As confusões entre povo, religião, etnia e comunidade são
numerosas, sem esquecer que há ainda quem pense que há diversas espécies
humanas e várias raças. Africano, europeu, asiático e americano são origens
geográficas, não são raças. Branco, negro e amarelo são cores, não são etnias.
Branco é cor, cor não é só negro. Pessoa de cor é toda a gente, branca, amarela
e negra. Judeu, ismaelita, curdo, arménio, berbere, muçulmano, aborígene
australiano, maori e muitas outras designações afins introduzem confusões e
misturas entre origem geográfica, religião, etnia e cultura, o que só complica
as coisas. Colocar no mesmo saco vietnamitas, chineses, japoneses, coreanos,
cambojanos e tailandeses é absolutamente errado.
Na questão religiosa, já contemplada com uma pergunta
facultativa, o que se fica a saber é nada. Três espécies de cristãos, uma de
judeus e uma de muçulmanos não resumem nem definem. As chamadas “seitas”, com
centenas de milhares de seguidores, não se distinguem. Jeová, maná, mórmones,
sikhs, hindus, budistas, adventistas, IURD e tantos outros não se destacam. Não
se sabe o que representam os que responderam, muito menos os que não
responderam.
A insistência na separação das origens raciais aumenta as
potencialidades de racismo na sociedade. Desperta preconceitos. Conduz a
classificações indevidas, com categorias que se sobrepõem à de cidadão. Tentar
combater o racismo com a oficialização das categorias raciais é absurdo.
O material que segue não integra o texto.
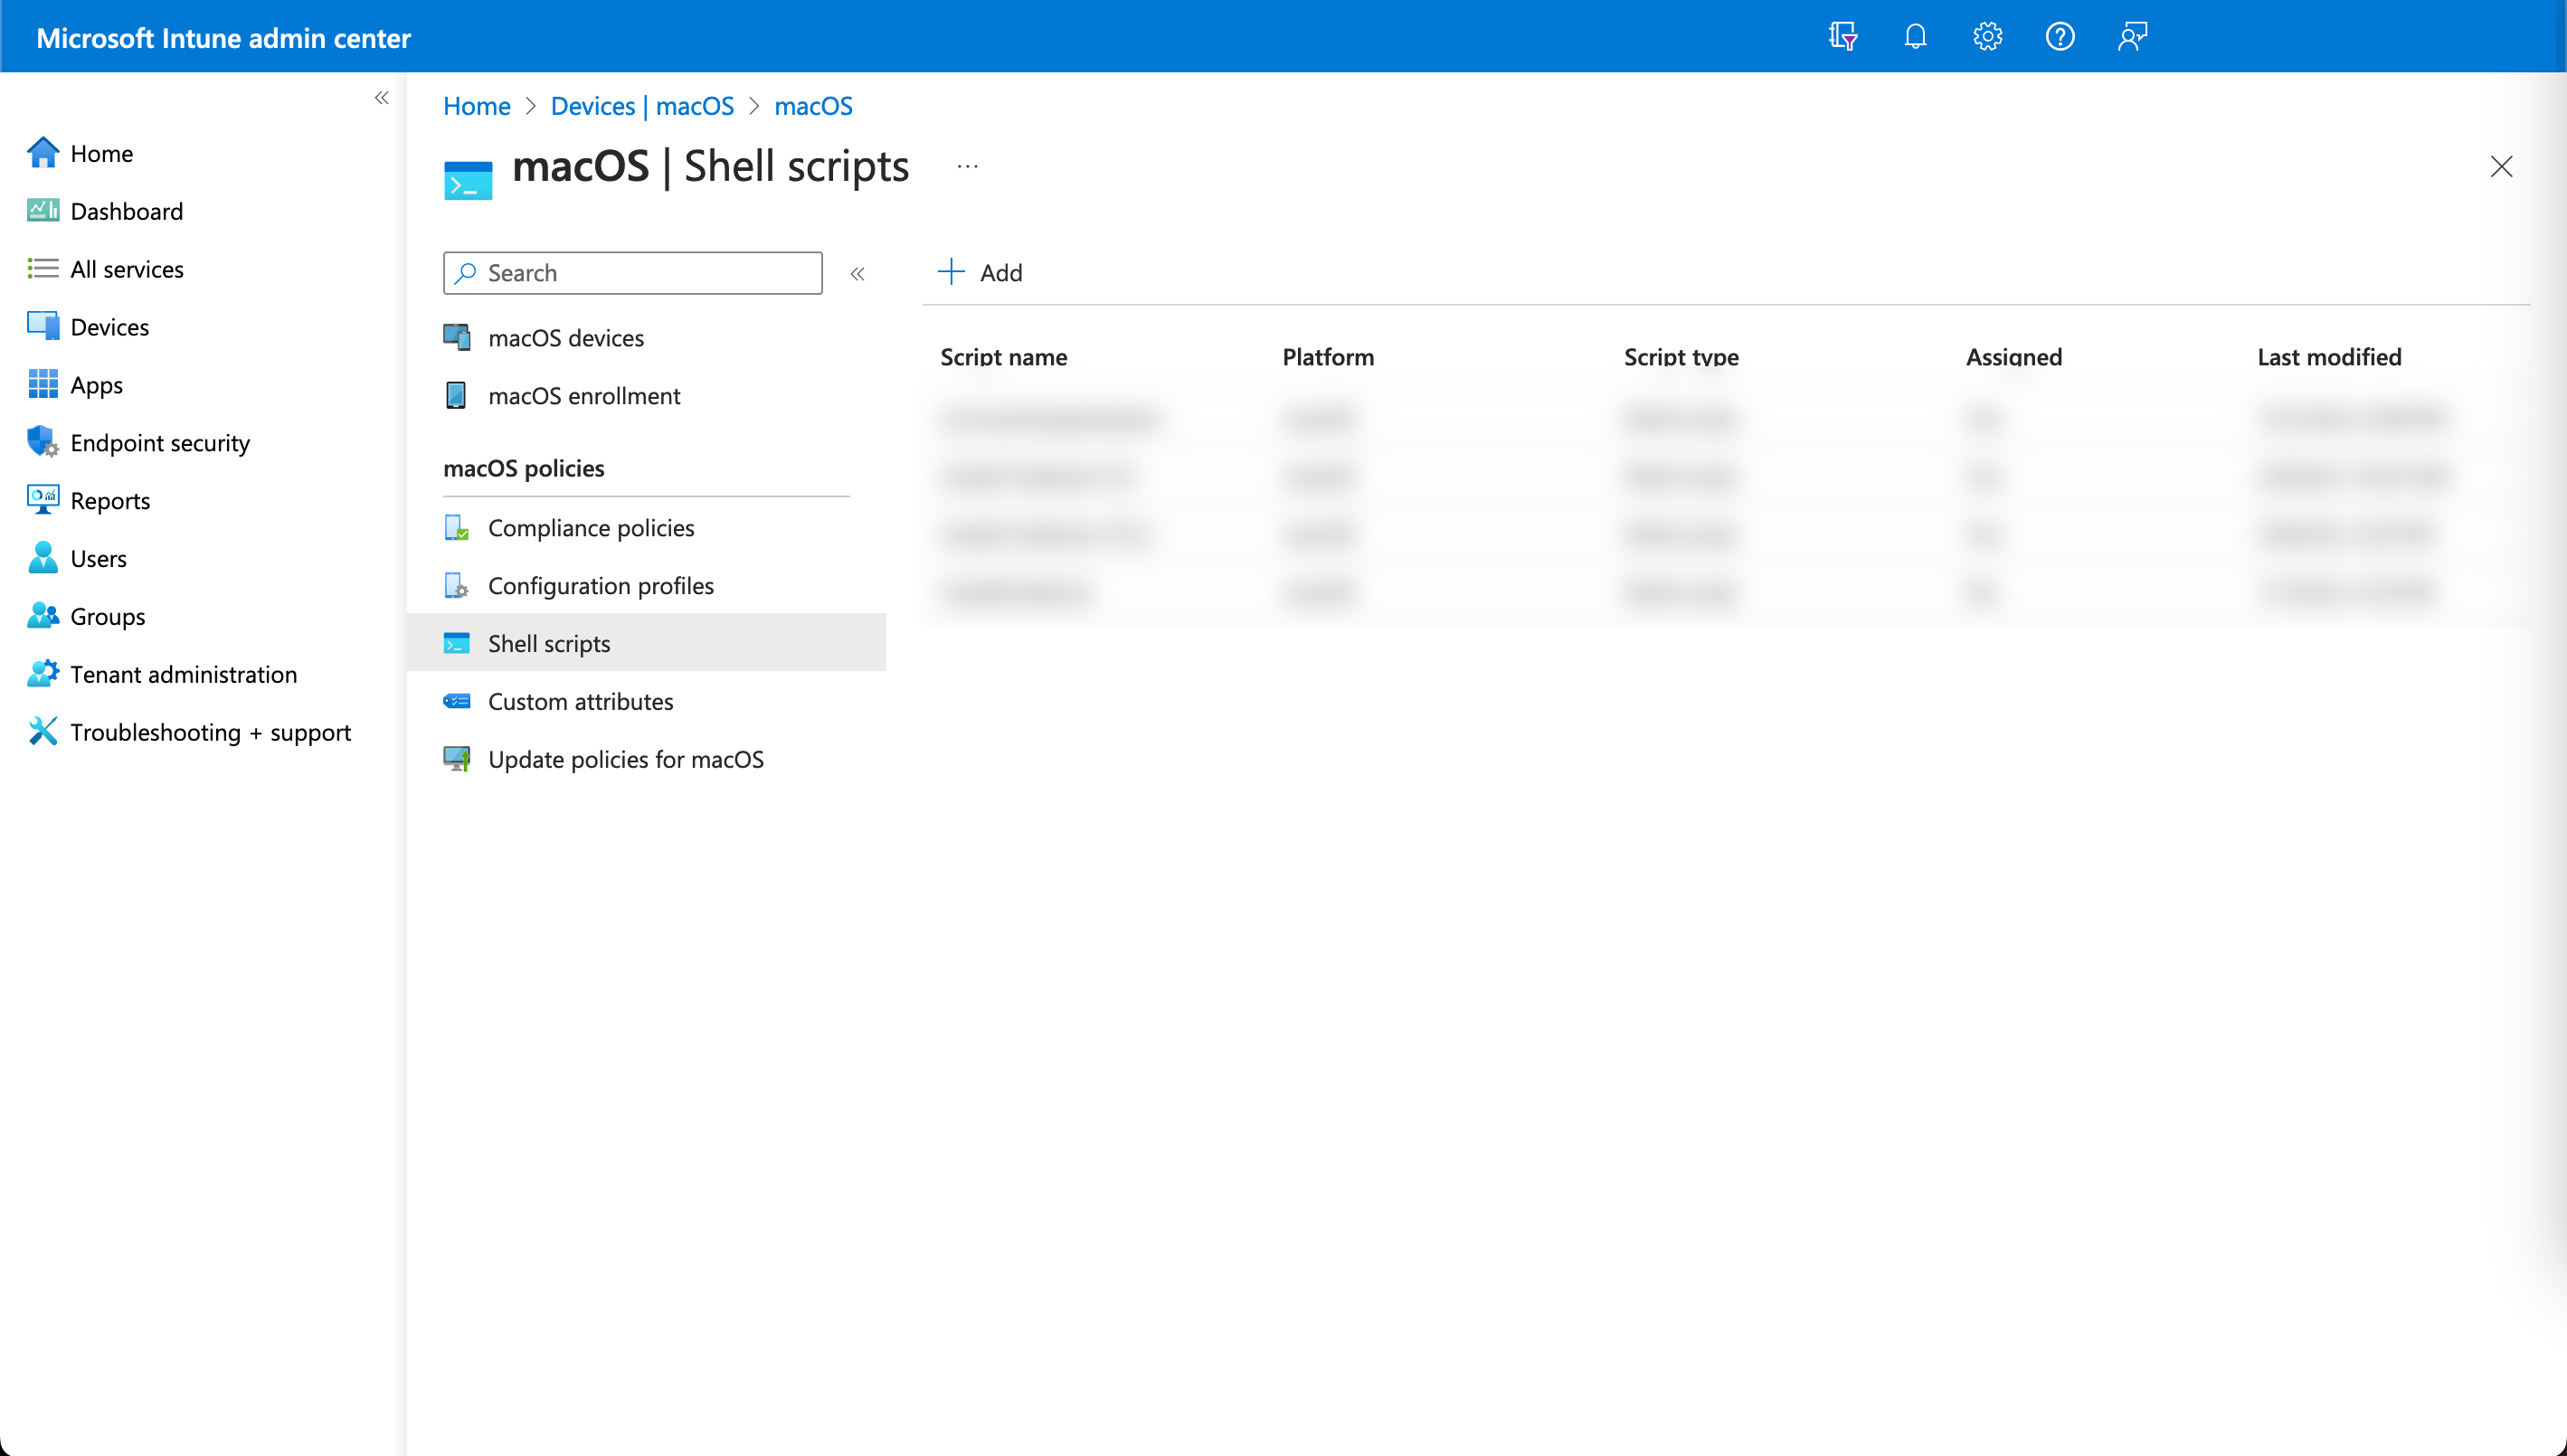Go to Devices | macOS breadcrumb link
The width and height of the screenshot is (2567, 1456).
(642, 106)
Reforçar a designação oficial de raça e etnia vai dar razão aos que nunca se
esquecem de dizer que “negro matou”, “cigano roubou” ou “chinês violou”, sem
tal referir quando se trata de um branco.
Fica-se com a sensação de que há várias espécies de motivações
para incluir e tornar oficiais estas designações. Uma será a de reduzir a duas
grandes categorias, os brancos e os negros, para alimentar as lutas raciais.
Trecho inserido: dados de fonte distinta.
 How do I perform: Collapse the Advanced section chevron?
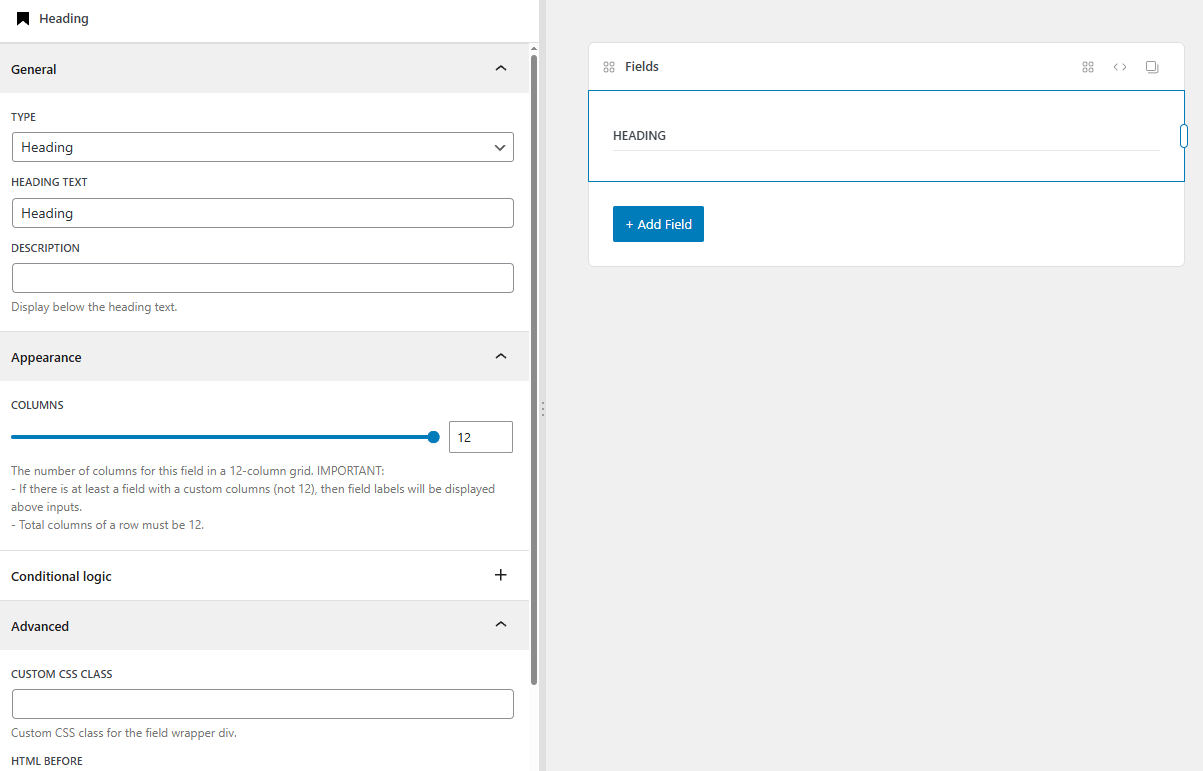[x=501, y=626]
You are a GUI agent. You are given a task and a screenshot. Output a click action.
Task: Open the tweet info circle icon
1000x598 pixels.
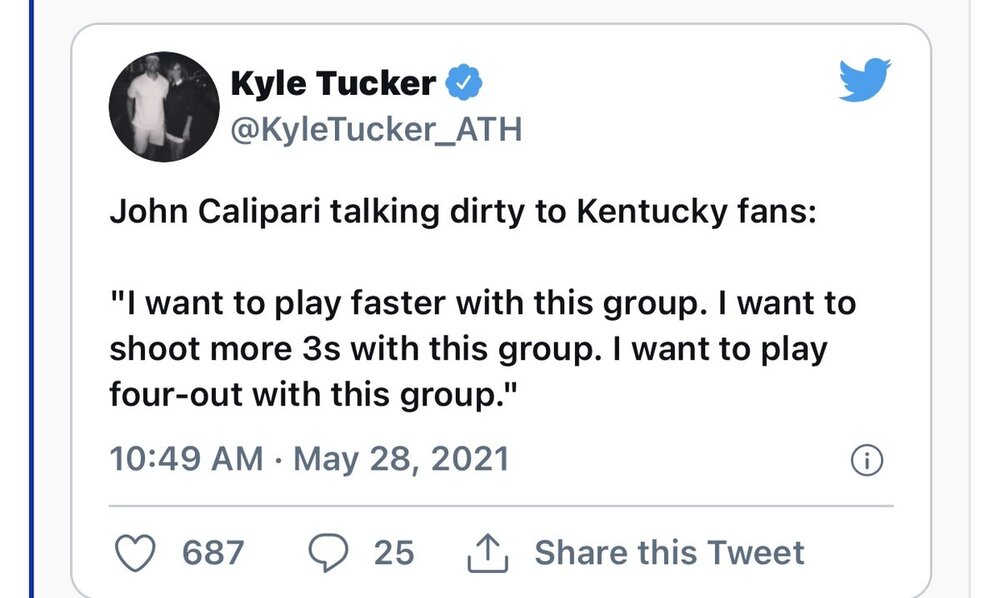867,460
Outra, a de eliminar as misturas, os mestiços, a fim de definir dois campos em
confronto. Uma outra será consequência de uma ilusão, a de que devemos e
podemos saber tudo, para tudo planear e de tudo fazer uma política.
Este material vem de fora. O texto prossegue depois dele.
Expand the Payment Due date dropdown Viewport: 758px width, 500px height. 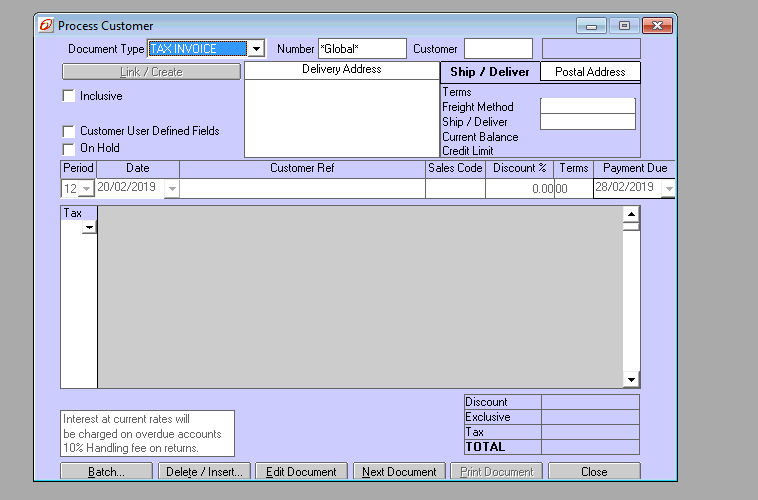[x=667, y=188]
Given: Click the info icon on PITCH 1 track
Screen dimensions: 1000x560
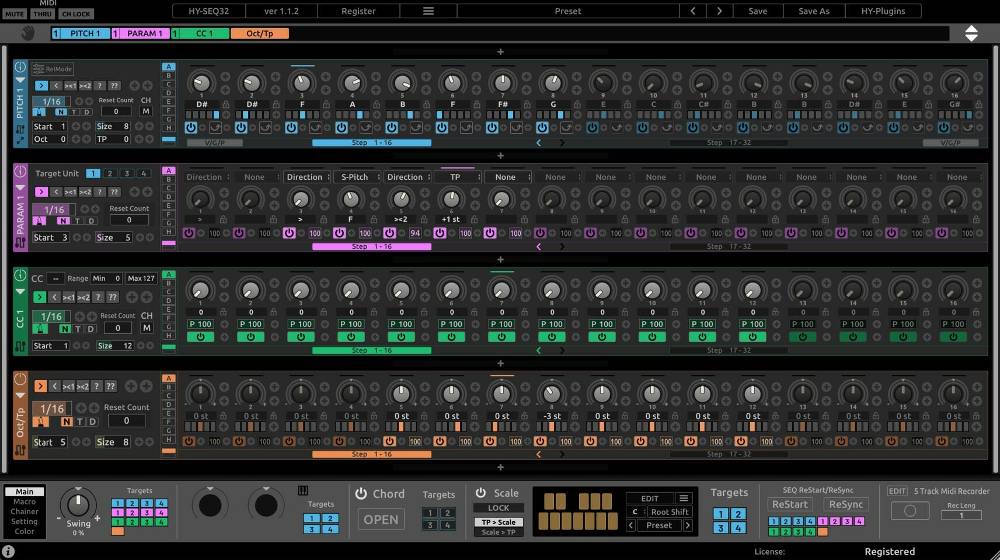Looking at the screenshot, I should [x=20, y=68].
A recolha de dados raciais não serve para combater o
racismo. Pelo contrário, pode contribuir para o desenvolver, através do reforço
de demarcação e pelo incentivo à fragmentação social e racial. As identidades
étnicas e comunitárias parecem hoje mais perigosas para os direitos dos
cidadãos e para a liberdade do que as identidades nacionais plurais. Uma coisa
parece certa: há em Portugal grupos de várias etnias, incluindo brancos e
negros, apostados, por razões políticas, em aprofundar as clivagens étnicas
entre residentes em Portugal. Por isto, o debate sobre o Censo foi útil.